C’est que vous devez savoir que, LE père part pour 3 mois au Mexique, à chaque début de décembre, comme s’il n’avait plus la force de supporter la température ambiante, éternel étranger au spleen d’hivers. Je l’envie, car, il part, un peu comme un ado, pour le sud-ouest, à chaque année, vers la libération qui se traduit, entre autre, par le vent du sud, les dauphins, l’eau relativement chaude et tout ce qui vient avec… ; BAJA CALIFORNIA (Mexique) !

Tout ça pour dire qu’on est le 21 nov. et que l’on fête Noël chez les Stuyck ; le père est venu me chercher sur le plateau à 10h Am, afin de pouvoir starter la dinde vers les 11h chez, mon, LE, frère (celui dont je vous vantais la maison dans l’un de mes premiers blogs).

La veille fut une étrange soirée de « retrouvailles73 », dont je ne me rappelle qu’à peine la fin… j’ai des flashback d’avoir presque vomi sur le « plus qu’une heure » de représentations pornographiques des années 90 projetées au Brouehaha et aussi d’avoir pris un shooter de « gâteau aux carottes » avec mon ancien coloc et le célèbre Be, le gars du Monde dans le Feu, tous deux de fiers travailleurs chez Bande à Part … mais c’est à peu près tout ce dont je me rappelle… Une veille bien floue qui mérite d’être dormie jusqu’à plus que 10h Am ; c’est simplement pour vous expliquer pourquoi j’ai sommeillé depuis le « take me home » de mon père, jusqu’à, environ, 3h pm, à St-Agathe, chez le frère.. Trop lendemain de veille pour supporter ne serait-ce que moi-même !

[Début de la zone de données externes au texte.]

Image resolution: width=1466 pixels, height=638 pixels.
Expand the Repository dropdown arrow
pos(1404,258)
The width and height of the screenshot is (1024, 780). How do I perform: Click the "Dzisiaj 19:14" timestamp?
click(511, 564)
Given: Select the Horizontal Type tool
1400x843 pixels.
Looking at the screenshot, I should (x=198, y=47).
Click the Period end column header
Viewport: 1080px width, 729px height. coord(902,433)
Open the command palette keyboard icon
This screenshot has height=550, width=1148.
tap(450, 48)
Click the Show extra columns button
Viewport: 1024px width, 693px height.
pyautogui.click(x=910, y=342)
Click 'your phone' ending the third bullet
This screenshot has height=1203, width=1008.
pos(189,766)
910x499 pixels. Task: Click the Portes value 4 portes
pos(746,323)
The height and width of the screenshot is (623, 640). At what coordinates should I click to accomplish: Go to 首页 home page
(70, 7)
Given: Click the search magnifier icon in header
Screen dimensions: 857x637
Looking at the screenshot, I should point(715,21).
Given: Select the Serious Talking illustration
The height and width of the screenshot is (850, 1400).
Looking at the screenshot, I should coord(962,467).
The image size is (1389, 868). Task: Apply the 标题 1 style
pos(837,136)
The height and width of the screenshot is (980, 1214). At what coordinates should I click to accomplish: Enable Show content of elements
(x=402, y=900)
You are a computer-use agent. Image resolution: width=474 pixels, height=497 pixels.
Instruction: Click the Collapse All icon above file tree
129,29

C’est donc, plus lendemain de veille que jamais, que je me suis réveillée, en sursautant, suite à l’appel d’une Guenille (pour ne pas faire ma 3e plug de musique locale subtilement dans le même billet) qui me ramena complètement à la réalité. Heureusement, le sous-sol/salle de jeux/endroit où je dormais contenais une issue de secours vers le « dehors », ou le bord de l’eau, vers lequel je m’étais jadis réfugiée (voir mon billet : Les gens n’achètent plus d’art Tabarnak).. J’y sorti avec une aisance innée, y fit un cours appel, avec énormément de diligence, mais toujours en me réfugiant visuellement dans le reflet ensoleillé du lac contenu dans la cours arrière du frère. . . OUTCH !.. que j’ai pensé ; le contraste entre le calme du paysage et le vacarme intérieur que je vivais était confirmé … le mal de tête qui me pris !!! Je ne vous raconte même pas !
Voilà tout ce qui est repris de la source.